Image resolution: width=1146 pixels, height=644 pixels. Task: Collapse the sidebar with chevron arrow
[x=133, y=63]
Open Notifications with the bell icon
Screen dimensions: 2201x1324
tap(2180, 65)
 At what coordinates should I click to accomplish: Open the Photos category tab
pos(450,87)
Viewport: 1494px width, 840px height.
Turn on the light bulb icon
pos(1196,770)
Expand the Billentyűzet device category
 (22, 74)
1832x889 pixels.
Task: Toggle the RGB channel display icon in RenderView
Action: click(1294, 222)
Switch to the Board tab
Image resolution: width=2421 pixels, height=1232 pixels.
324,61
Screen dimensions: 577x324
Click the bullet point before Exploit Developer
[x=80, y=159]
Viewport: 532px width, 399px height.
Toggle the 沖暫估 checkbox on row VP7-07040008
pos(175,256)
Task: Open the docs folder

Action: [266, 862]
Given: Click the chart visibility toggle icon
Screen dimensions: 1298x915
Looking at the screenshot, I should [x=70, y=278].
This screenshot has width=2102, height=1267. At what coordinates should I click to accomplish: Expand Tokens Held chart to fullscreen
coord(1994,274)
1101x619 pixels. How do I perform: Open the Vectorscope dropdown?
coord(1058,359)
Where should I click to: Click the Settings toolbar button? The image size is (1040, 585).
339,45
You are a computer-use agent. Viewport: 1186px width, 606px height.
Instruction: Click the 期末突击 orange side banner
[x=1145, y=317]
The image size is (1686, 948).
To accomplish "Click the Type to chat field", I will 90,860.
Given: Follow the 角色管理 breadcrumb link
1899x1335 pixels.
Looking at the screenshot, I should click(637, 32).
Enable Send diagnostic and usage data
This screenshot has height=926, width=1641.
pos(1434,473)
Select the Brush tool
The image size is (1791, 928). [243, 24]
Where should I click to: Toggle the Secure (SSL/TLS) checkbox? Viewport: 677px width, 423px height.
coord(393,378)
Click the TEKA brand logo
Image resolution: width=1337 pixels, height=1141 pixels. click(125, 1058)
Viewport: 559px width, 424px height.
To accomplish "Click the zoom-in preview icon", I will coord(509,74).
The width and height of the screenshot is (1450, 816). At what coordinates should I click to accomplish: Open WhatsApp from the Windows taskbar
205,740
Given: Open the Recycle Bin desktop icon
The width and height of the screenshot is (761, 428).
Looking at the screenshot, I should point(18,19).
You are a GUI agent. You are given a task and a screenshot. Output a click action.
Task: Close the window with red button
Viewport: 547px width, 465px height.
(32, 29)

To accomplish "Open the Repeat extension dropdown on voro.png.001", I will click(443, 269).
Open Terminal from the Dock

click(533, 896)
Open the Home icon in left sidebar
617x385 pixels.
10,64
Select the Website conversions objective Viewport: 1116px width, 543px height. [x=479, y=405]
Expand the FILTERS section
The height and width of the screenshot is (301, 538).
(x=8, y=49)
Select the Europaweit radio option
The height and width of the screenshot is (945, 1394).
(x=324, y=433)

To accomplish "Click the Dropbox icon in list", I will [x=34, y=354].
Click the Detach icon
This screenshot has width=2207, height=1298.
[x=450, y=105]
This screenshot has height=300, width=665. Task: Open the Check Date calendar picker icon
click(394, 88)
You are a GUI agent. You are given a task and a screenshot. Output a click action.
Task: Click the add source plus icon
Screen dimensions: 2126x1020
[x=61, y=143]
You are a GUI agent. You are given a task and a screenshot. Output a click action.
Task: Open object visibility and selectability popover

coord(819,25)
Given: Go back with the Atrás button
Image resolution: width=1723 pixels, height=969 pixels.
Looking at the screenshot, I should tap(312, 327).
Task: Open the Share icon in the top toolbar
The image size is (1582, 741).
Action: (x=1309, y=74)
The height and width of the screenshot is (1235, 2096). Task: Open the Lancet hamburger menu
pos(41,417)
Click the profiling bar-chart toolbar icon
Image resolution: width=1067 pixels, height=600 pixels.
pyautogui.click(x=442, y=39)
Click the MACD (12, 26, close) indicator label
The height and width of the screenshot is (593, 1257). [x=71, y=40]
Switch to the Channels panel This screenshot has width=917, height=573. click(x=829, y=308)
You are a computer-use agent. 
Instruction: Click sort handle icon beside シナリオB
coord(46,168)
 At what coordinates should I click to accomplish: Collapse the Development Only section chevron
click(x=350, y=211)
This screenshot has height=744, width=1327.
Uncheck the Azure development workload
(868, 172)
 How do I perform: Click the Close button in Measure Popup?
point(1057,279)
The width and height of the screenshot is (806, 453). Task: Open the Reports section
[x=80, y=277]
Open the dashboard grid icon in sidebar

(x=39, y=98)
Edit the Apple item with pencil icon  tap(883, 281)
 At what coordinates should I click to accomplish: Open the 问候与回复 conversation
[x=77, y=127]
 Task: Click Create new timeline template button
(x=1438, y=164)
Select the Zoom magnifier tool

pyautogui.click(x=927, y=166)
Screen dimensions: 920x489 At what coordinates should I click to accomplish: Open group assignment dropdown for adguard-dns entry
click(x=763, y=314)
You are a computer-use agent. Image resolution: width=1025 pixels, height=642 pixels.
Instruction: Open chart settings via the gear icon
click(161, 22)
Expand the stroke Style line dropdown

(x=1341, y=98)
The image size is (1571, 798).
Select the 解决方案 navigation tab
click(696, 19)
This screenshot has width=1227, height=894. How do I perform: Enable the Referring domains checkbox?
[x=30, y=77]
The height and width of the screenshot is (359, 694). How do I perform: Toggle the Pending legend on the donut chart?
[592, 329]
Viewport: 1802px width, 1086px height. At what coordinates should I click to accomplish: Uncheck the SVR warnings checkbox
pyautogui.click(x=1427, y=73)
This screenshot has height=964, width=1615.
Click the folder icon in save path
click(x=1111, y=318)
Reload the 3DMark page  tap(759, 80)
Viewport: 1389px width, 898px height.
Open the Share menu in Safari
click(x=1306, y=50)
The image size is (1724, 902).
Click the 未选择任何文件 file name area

..............................

Exercise directions: All of the data above should be reproduced word for word.

Exercise response:
Image resolution: width=1146 pixels, height=644 pixels. Task: Collapse the sidebar with chevron arrow
[x=133, y=63]
Open Notifications with the bell icon
Screen dimensions: 2201x1324
tap(2180, 65)
 At what coordinates should I click to accomplish: Open the Photos category tab
pos(450,87)
Viewport: 1494px width, 840px height.
Turn on the light bulb icon
pos(1196,770)
Expand the Billentyűzet device category
 (22, 74)
1832x889 pixels.
Task: Toggle the RGB channel display icon in RenderView
Action: click(1294, 222)
Switch to the Board tab
Image resolution: width=2421 pixels, height=1232 pixels.
324,61
Screen dimensions: 577x324
Click the bullet point before Exploit Developer
[x=80, y=159]
Viewport: 532px width, 399px height.
Toggle the 沖暫估 checkbox on row VP7-07040008
pos(175,256)
Task: Open the docs folder

Action: [266, 862]
Given: Click the chart visibility toggle icon
Screen dimensions: 1298x915
Looking at the screenshot, I should [x=70, y=278].
This screenshot has width=2102, height=1267. At what coordinates should I click to accomplish: Expand Tokens Held chart to fullscreen
coord(1994,274)
1101x619 pixels. How do I perform: Open the Vectorscope dropdown?
coord(1058,359)
Where should I click to: Click the Settings toolbar button? The image size is (1040, 585).
339,45
You are a computer-use agent. Viewport: 1186px width, 606px height.
Instruction: Click the 期末突击 orange side banner
[x=1145, y=317]
The image size is (1686, 948).
To accomplish "Click the Type to chat field", I will 90,860.
Given: Follow the 角色管理 breadcrumb link
1899x1335 pixels.
Looking at the screenshot, I should click(637, 32).
Enable Send diagnostic and usage data
This screenshot has height=926, width=1641.
pos(1434,473)
Select the Brush tool
The image size is (1791, 928). [243, 24]
Where should I click to: Toggle the Secure (SSL/TLS) checkbox? Viewport: 677px width, 423px height.
coord(393,378)
Click the TEKA brand logo
Image resolution: width=1337 pixels, height=1141 pixels. click(125, 1058)
Viewport: 559px width, 424px height.
To accomplish "Click the zoom-in preview icon", I will coord(509,74).
The width and height of the screenshot is (1450, 816). At what coordinates should I click to accomplish: Open WhatsApp from the Windows taskbar
205,740
Given: Open the Recycle Bin desktop icon
The width and height of the screenshot is (761, 428).
Looking at the screenshot, I should point(18,19).
You are a GUI agent. You are given a task and a screenshot. Output a click action.
Task: Close the window with red button
Viewport: 547px width, 465px height.
(32, 29)

To accomplish "Open the Repeat extension dropdown on voro.png.001", I will click(443, 269).
Open Terminal from the Dock

click(533, 896)
Open the Home icon in left sidebar
617x385 pixels.
10,64
Select the Website conversions objective Viewport: 1116px width, 543px height. [x=479, y=405]
Expand the FILTERS section
The height and width of the screenshot is (301, 538).
(x=8, y=49)
Select the Europaweit radio option
The height and width of the screenshot is (945, 1394).
(x=324, y=433)

To accomplish "Click the Dropbox icon in list", I will [x=34, y=354].
Click the Detach icon
This screenshot has width=2207, height=1298.
[x=450, y=105]
This screenshot has height=300, width=665. Task: Open the Check Date calendar picker icon
click(394, 88)
You are a GUI agent. You are given a task and a screenshot. Output a click action.
Task: Click the add source plus icon
Screen dimensions: 2126x1020
[x=61, y=143]
You are a GUI agent. You are given a task and a screenshot. Output a click action.
Task: Open object visibility and selectability popover

coord(819,25)
Given: Go back with the Atrás button
Image resolution: width=1723 pixels, height=969 pixels.
Looking at the screenshot, I should tap(312, 327).
Task: Open the Share icon in the top toolbar
The image size is (1582, 741).
Action: (x=1309, y=74)
The height and width of the screenshot is (1235, 2096). Task: Open the Lancet hamburger menu
pos(41,417)
Click the profiling bar-chart toolbar icon
Image resolution: width=1067 pixels, height=600 pixels.
pyautogui.click(x=442, y=39)
Click the MACD (12, 26, close) indicator label
The height and width of the screenshot is (593, 1257). [x=71, y=40]
Switch to the Channels panel This screenshot has width=917, height=573. click(x=829, y=308)
You are a computer-use agent. 
Instruction: Click sort handle icon beside シナリオB
coord(46,168)
 At what coordinates should I click to accomplish: Collapse the Development Only section chevron
click(x=350, y=211)
This screenshot has height=744, width=1327.
Uncheck the Azure development workload
(868, 172)
 How do I perform: Click the Close button in Measure Popup?
point(1057,279)
The width and height of the screenshot is (806, 453). Task: Open the Reports section
[x=80, y=277]
Open the dashboard grid icon in sidebar

(x=39, y=98)
Edit the Apple item with pencil icon  tap(883, 281)
 At what coordinates should I click to accomplish: Open the 问候与回复 conversation
[x=77, y=127]
 Task: Click Create new timeline template button
(x=1438, y=164)
Select the Zoom magnifier tool

pyautogui.click(x=927, y=166)
Screen dimensions: 920x489 At what coordinates should I click to accomplish: Open group assignment dropdown for adguard-dns entry
click(x=763, y=314)
You are a computer-use agent. Image resolution: width=1025 pixels, height=642 pixels.
Instruction: Open chart settings via the gear icon
click(161, 22)
Expand the stroke Style line dropdown

(x=1341, y=98)
The image size is (1571, 798).
Select the 解决方案 navigation tab
click(696, 19)
This screenshot has width=1227, height=894. How do I perform: Enable the Referring domains checkbox?
[x=30, y=77]
The height and width of the screenshot is (359, 694). How do I perform: Toggle the Pending legend on the donut chart?
[592, 329]
Viewport: 1802px width, 1086px height. At what coordinates should I click to accomplish: Uncheck the SVR warnings checkbox
pyautogui.click(x=1427, y=73)
This screenshot has height=964, width=1615.
Click the folder icon in save path
click(x=1111, y=318)
Reload the 3DMark page  tap(759, 80)
Viewport: 1389px width, 898px height.
Open the Share menu in Safari
click(x=1306, y=50)
The image size is (1724, 902).
Click the 未选择任何文件 file name area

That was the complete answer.